I really enjoyed your old posts about the intersection between urbanism and agrarianism. It seems we have a common enemy. I'd love to see more along these lines.

LH said...

"For decades, we have been imposing local, state, and federal regulations that encourage low over high density development. As a result it appears that the ratio of drivable, suburban choices to walkable, urban choices is way out of sync with the public's actual preferences. This skews market prices considerably. As a result, too many people are being forced into a suboptimal (according to their own preferences) living arrangements, especially those with less income."
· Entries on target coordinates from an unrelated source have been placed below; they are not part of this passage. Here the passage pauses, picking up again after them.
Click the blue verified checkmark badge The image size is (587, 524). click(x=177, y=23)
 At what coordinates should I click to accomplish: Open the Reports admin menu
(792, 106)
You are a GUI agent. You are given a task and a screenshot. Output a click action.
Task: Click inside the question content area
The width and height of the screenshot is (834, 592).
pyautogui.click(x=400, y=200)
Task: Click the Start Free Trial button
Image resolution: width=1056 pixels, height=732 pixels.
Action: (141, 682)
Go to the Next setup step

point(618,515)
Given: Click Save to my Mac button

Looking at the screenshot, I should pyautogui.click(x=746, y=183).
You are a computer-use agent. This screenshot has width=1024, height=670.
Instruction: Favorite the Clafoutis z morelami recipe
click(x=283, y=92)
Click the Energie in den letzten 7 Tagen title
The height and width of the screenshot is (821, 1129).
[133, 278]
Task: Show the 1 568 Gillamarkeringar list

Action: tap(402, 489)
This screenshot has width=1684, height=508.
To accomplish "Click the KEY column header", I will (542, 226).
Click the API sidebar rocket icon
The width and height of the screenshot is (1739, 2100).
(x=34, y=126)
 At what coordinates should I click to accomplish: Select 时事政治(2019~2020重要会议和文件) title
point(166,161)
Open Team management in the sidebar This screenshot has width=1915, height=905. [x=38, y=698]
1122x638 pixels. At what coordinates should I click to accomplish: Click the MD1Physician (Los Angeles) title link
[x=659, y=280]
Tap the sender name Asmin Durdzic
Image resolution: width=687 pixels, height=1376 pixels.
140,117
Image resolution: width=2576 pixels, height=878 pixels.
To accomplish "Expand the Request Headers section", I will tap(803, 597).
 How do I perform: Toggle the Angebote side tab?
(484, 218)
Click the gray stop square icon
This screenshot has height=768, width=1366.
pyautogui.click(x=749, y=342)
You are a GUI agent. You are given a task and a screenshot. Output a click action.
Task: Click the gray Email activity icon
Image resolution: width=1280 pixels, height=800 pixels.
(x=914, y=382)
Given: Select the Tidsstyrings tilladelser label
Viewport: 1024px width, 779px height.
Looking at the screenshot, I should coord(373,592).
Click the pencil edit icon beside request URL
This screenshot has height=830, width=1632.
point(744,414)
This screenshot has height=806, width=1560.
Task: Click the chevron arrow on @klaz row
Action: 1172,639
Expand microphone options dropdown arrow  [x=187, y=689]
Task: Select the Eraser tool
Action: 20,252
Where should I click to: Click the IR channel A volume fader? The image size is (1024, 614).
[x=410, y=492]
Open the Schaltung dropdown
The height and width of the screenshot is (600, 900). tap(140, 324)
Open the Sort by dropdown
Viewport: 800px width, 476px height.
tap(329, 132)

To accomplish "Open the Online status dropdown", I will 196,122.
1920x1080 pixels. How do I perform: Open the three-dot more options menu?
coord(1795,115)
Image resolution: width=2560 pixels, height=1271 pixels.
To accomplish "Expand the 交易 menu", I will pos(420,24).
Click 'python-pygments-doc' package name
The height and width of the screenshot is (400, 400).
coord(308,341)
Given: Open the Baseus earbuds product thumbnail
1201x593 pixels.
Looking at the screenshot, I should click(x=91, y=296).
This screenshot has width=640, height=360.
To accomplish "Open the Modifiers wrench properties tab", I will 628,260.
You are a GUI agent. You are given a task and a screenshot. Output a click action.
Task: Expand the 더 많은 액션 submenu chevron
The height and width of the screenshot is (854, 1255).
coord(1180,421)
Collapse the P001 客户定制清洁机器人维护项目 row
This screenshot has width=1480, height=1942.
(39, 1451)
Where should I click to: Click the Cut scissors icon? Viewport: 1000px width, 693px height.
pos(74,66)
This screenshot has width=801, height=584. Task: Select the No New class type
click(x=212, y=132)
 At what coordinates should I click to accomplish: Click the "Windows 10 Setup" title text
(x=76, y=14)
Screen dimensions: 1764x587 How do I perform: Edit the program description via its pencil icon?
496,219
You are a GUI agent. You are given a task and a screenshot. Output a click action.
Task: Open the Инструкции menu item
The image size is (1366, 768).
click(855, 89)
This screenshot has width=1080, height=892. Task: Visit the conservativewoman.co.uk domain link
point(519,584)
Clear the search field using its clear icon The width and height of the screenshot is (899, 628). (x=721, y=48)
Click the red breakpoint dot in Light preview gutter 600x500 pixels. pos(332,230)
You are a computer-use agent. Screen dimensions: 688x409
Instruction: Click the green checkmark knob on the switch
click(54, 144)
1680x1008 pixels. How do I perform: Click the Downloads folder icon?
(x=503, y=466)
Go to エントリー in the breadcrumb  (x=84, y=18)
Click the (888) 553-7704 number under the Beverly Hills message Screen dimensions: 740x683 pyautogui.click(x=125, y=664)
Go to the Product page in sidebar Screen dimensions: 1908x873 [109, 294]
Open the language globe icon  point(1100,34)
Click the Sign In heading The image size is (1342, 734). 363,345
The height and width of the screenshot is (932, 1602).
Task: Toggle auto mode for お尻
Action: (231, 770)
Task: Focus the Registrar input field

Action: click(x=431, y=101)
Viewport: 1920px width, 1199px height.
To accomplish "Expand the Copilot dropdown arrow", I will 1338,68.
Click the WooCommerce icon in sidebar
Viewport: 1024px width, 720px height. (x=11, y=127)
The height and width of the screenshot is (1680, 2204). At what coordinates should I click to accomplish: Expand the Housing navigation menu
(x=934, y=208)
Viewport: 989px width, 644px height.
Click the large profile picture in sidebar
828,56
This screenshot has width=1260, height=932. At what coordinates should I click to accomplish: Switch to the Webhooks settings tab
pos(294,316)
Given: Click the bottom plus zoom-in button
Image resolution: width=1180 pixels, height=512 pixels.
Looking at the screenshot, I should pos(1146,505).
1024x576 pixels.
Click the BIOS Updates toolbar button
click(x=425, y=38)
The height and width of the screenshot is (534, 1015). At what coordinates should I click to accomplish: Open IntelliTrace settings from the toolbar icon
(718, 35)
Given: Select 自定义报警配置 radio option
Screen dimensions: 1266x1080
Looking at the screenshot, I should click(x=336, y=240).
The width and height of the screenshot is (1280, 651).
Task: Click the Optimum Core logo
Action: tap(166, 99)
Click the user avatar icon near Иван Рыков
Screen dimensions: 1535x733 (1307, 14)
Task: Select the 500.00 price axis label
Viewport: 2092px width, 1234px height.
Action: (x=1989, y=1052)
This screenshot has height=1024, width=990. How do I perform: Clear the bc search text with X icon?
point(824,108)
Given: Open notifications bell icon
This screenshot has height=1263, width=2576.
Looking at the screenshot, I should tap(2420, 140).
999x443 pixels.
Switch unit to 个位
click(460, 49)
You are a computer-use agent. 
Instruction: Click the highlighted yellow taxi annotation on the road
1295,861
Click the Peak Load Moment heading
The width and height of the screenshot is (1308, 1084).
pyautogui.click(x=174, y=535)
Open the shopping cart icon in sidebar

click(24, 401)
Yes, yes, and yes. Combine diversifying demographics, the end of cheap oil, and the sub-prime meltdown, and you have huge imbalances between the mix of housing that will be demanded in the future and the mix of housing that currently exists. Not sure how much counter-balancing government intervention is needed directly related to housing - prices do adjust quite nicely, thank you very much, so eventually builders will want to build more multi-family stuff in high-density areas and less single-family stuff in low-density areas - but what the government can do is make sure it corrects any distortions that would prevent that from happening: letting gas stay too cheap, over-subsidizing new highway capacity, making it really hard from a regulatory standpoint to do infill development. Like you, I'm not saying high-density is better for everyone; I just want it to be priced and regulated right, vis a vis low-density.

Excellent post.

planning permits said...

Urbanism suggests an approach, which comprehends the city as a whole and contains a theory, which seeks to explain urban relations. Absolutely it is right that there is beauty in both the urban and rural form, and they depend upon each other in important ways.